In 1964 the association sponsored the "First Invitational Conference on Humanistic Psychology", also called the "Old Saybrook Conference", in order to develop the field of humanistic psychology. The conference was held in Connecticut and was visited by academic profiles in the field of humanistic psychology - Abraham Maslow, Carl Rogers and Rollo May - who presented papers. The men and women meeting at Old Saybrook in 1964 wanted to change the direction of psychology by introducing a more complete image of the human being than the image presented by Behaviorism or Freudianism. Their purpose was to restore the "whole person". They also wanted to develop research methods for this purpose. The association was the primary forum for the humanistic movement in the USA during the 1960s.

In 1969 the organization changed its name to the Association for Humanistic Psychology as a response to its growing international activities.
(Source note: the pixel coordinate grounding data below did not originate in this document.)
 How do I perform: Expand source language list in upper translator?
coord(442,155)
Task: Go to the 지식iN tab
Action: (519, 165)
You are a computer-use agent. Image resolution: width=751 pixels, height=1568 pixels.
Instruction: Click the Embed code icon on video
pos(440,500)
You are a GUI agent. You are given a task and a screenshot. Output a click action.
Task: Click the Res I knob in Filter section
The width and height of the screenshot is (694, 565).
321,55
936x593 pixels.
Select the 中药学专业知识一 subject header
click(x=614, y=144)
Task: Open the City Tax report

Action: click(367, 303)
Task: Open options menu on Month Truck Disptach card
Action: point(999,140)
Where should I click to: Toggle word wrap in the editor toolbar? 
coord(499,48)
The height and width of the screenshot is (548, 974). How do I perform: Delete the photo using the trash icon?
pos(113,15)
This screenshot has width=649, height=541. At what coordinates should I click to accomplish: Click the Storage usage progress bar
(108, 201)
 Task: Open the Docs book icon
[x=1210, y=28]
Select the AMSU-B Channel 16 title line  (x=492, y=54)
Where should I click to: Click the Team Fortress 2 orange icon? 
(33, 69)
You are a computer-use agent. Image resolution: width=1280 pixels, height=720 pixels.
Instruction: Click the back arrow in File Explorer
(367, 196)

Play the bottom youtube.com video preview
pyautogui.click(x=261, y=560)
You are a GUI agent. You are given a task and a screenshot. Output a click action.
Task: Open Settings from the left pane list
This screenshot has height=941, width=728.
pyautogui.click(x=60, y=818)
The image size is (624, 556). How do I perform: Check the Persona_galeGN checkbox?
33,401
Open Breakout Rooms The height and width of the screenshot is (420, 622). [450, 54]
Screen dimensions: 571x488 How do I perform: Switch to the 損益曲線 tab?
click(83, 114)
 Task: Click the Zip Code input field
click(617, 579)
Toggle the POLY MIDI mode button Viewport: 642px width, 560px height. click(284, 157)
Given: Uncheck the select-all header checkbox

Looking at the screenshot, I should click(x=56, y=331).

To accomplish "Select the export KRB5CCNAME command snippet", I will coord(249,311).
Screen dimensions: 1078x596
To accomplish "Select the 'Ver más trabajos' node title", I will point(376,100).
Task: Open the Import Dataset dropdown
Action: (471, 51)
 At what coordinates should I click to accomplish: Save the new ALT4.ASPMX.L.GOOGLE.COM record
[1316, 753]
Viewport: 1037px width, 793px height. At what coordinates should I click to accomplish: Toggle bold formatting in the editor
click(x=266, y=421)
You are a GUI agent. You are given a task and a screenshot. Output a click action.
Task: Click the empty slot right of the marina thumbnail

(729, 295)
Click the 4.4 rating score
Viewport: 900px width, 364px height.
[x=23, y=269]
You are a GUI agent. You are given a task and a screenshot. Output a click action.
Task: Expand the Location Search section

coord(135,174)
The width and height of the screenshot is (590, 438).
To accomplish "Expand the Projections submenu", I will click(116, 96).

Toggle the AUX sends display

Carmi Harari was appointed director of international development

In 1970 The New York Times reported from the eight annual meeting of the association, which was held in Miami Beach, Florida. The meeting was dedicated to the late Abraham Maslow, and vas visited by Rollo May, who gave a speech. By this time Floyd Matson had taken over as president of the association. That same year the association organized the first International Invitation Conference on Humanistic Psychology, in Amsterdam. At this time, Eleanor Criswell, who functioned as liaison officer for the organization, helped "create the concept of the Humanistic Psychology Institute", now Saybrook University. AHP oversaw the formation of the institute.

In 1971, Eleanor Criswell from the association launched the Humanistic Psychology Institute, later known as Saybrook Graduate School. Also this year, the association organized its second International Invitation Conference on Humanistic Psychology, at the University of Wurzburg. The third International Invitation Conference on Humanistic Psychology was arranged in cooperation with Sophia University, a Catholic institution, the following year.

1983 marked the start of The AHP Soviet Exchange Project, where delegates from the Association for Humanistic Psychology sought to establish contact with Soviet counterparts.

In 1985 the Chicago Tribune reported on the organizations annual conference, held at the American Congress Hotel in Chicago. This year the conference featured a variety of alternative therapies. By the early 1990s Maureen O'Hara had taken over as president of the association.

In 1991 the association expanded its United States/Soviet Professional Exchange Program, which was renamed the AHP International Professional Program; a forum for dialogue and exchange of Humanistic ideas. An outgrowth of this program was the Annual International Conference on Conflict Resolution, held in St. Petersburg, Russia.

==Publications==

The Association publishes the Journal of Humanistic Psychology.